**INSTRUCTION:**
Rewrite the lines of the data between the line containing "You are a GUI" and the line containing "Task: Click the blue exclamation info icon", inclusive, as a numbered list with blank lines removed. Leave the pictures out of your answer.

**GIVEN RECORDS:**
_ _ _ _ _

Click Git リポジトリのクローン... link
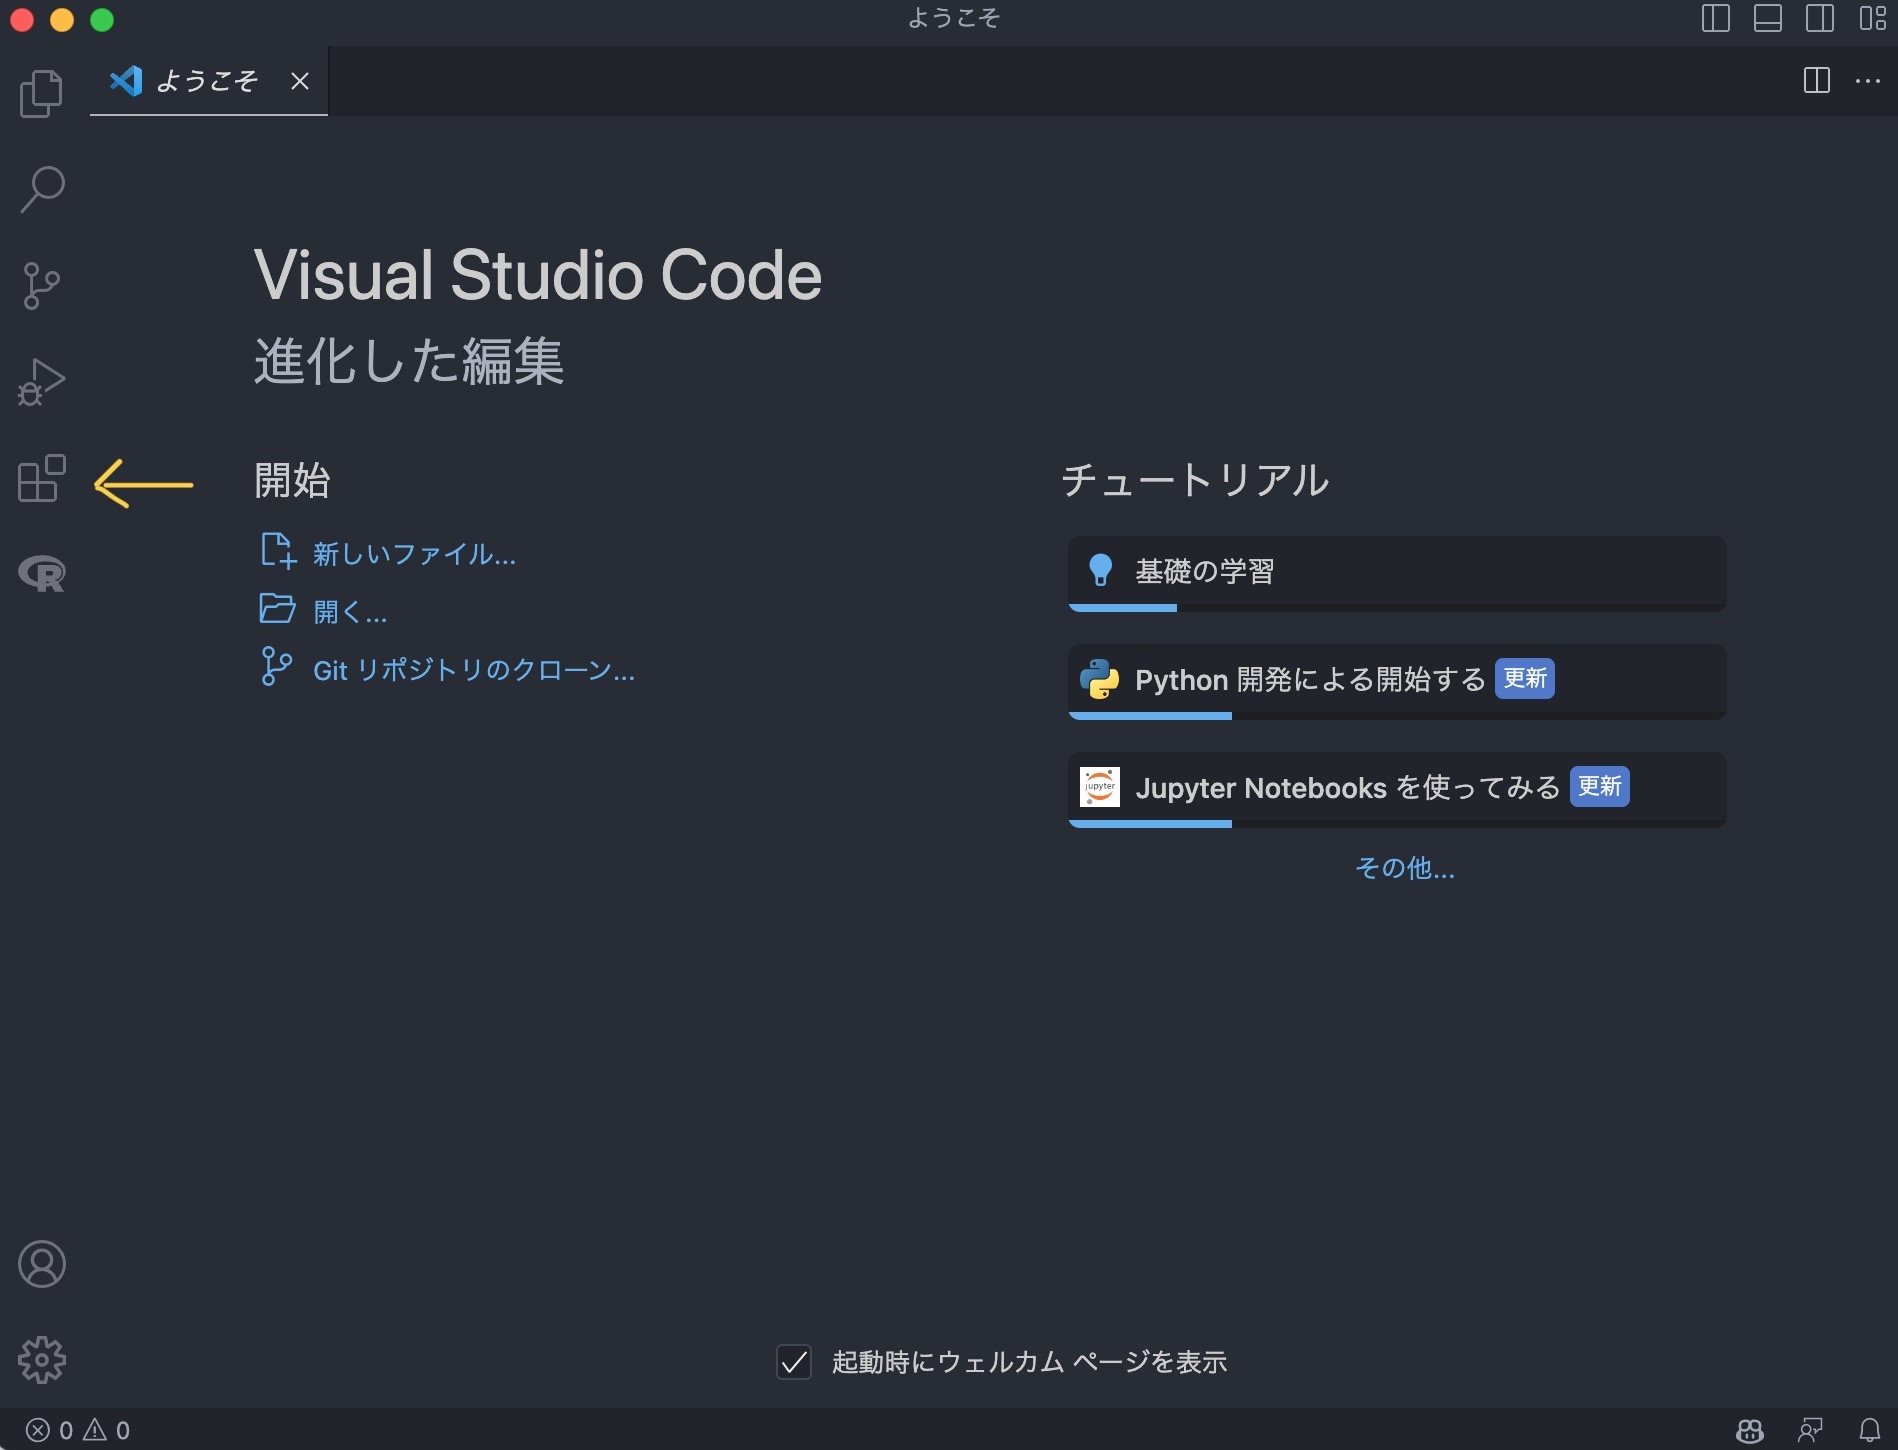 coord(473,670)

_ _ _ _ _

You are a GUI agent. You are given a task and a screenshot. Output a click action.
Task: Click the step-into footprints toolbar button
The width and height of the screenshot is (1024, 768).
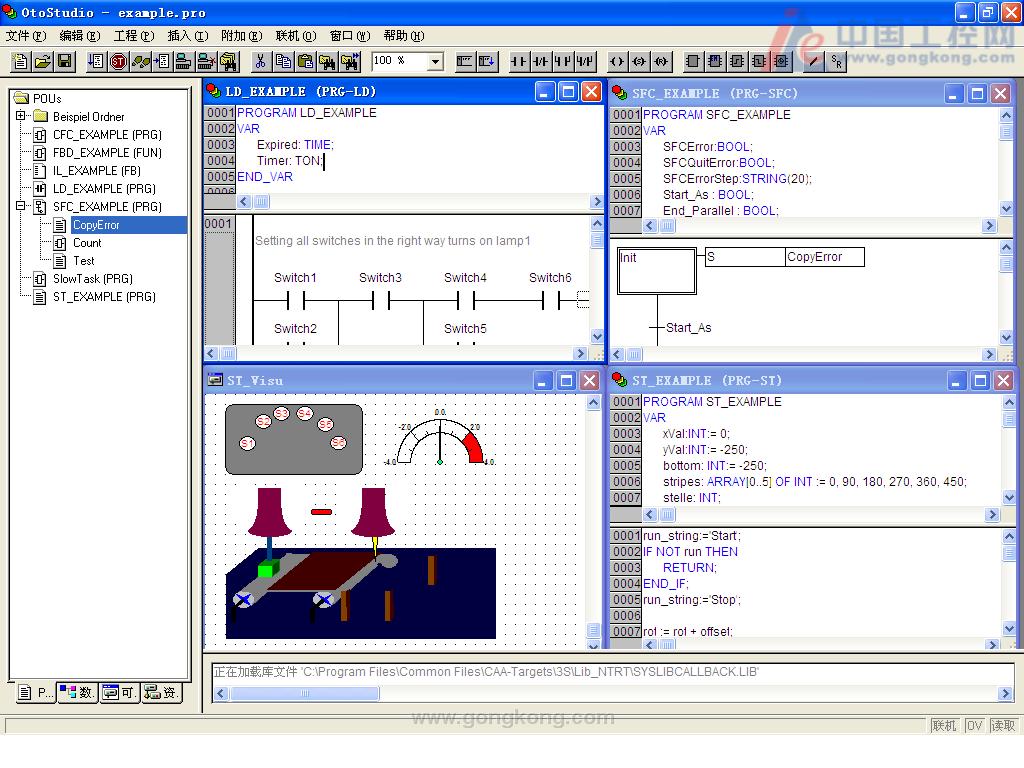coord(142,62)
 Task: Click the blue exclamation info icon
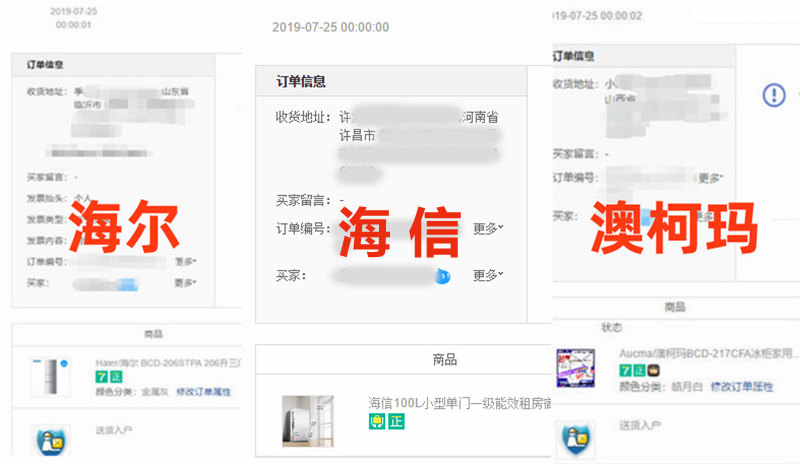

_ _ _ _ _

**OUTPUT OF THE EXERCISE:**
1. You are a GUI agent. You are given a task and a screenshot. Output a click action.
2. Task: Click the step-into footprints toolbar button
3. The width and height of the screenshot is (1024, 768).
4. coord(142,62)
5.  Task: Click the blue exclamation info icon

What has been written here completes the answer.